● Задание
Повторите дословно отрывок из текста о юности Петра I, начиная со слов «В 1688 году любознательный» и продолжая до слов «это бот английский.» включительно.

Вместе с юным самодержцем мужали его будущие сподвижники – князь Михаил Голицын, будущий российский генерал-фельдмаршал, Александр Меншиков, сын придворного конюха, торговавший горячими пирогами с лотка на московских базарах, ставший генералиссимусом и светлейшим князем, Иван Бутурлин, выходец из знатного боярского рода, и многие другие «потешные».
В 1688 году любознательный Петр I случайно нашел в одном из амбаров села Измайловского старый корабельный ботик – парусную шлюпку. Историк Устрялов так записал петровский рассказ о том, как оказалось для России, историческом событии: «Несколько времени спустя (в 1688 году, после того как Долгорукий привез астралябию) случилось нам быть в Измайлове на Льяняном дворе и, гуляя по амбарам, где лежали остатки вещей дому деда Никиты Ивановича Романова, между которыми увидел я судно иностранное, спросил вышереченного Франца (голландца Тиммермана), что это за судно.
Он сказал, что это бот английский.
Я спросил, где его употребляют.
Он сказал, что при кораблях для езды и возки.

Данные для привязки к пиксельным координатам
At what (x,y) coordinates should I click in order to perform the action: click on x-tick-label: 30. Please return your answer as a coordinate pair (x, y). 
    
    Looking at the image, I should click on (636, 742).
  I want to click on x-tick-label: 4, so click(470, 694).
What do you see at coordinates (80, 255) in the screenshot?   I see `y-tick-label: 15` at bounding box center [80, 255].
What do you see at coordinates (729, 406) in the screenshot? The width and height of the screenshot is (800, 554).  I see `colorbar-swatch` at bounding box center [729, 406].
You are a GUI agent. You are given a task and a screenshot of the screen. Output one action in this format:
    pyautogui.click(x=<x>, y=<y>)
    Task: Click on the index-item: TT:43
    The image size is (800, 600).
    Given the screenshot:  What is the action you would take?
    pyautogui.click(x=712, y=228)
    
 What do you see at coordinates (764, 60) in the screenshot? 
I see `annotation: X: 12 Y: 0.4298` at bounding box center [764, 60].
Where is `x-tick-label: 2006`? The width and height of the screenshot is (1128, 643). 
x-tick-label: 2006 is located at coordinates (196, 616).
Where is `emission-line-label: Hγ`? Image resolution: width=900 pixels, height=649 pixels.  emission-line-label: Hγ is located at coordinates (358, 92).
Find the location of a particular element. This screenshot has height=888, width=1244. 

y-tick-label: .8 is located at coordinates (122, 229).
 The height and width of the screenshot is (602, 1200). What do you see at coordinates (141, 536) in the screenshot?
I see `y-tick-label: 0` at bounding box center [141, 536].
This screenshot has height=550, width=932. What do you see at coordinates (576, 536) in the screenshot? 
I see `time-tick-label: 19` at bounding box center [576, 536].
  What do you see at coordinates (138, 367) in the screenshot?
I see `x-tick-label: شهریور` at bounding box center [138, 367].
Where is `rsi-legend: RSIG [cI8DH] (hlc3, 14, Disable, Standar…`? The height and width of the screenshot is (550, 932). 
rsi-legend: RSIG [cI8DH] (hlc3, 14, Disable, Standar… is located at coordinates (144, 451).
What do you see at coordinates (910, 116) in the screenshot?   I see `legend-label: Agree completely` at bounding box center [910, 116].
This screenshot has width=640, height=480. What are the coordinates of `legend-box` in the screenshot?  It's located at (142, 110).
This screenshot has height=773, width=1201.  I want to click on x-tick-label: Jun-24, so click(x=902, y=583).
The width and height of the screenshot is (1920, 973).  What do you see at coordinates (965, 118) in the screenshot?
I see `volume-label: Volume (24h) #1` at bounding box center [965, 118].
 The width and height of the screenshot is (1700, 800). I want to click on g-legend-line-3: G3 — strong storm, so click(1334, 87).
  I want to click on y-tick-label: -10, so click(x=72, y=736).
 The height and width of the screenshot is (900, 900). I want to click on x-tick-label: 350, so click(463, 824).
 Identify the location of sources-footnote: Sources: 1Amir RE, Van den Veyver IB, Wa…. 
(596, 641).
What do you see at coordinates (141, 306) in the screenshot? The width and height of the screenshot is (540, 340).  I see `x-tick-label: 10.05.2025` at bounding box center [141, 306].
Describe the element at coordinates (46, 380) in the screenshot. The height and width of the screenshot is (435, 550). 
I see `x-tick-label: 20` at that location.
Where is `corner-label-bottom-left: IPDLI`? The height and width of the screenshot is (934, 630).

● Решение
В 1688 году любознательный Петр I случайно нашел в одном из амбаров села Измайловского старый корабельный ботик – парусную шлюпку. Историк Устрялов так записал петровский рассказ о том, как оказалось для России, историческом событии: «Несколько времени спустя (в 1688 году, после того как Долгорукий привез астралябию) случилось нам быть в Измайлове на Льяняном дворе и, гуляя по амбарам, где лежали остатки вещей дому деда Никиты Ивановича Романова, между которыми увидел я судно иностранное, спросил вышереченного Франца (голландца Тиммермана), что это за судно.
Он сказал, что это бот английский.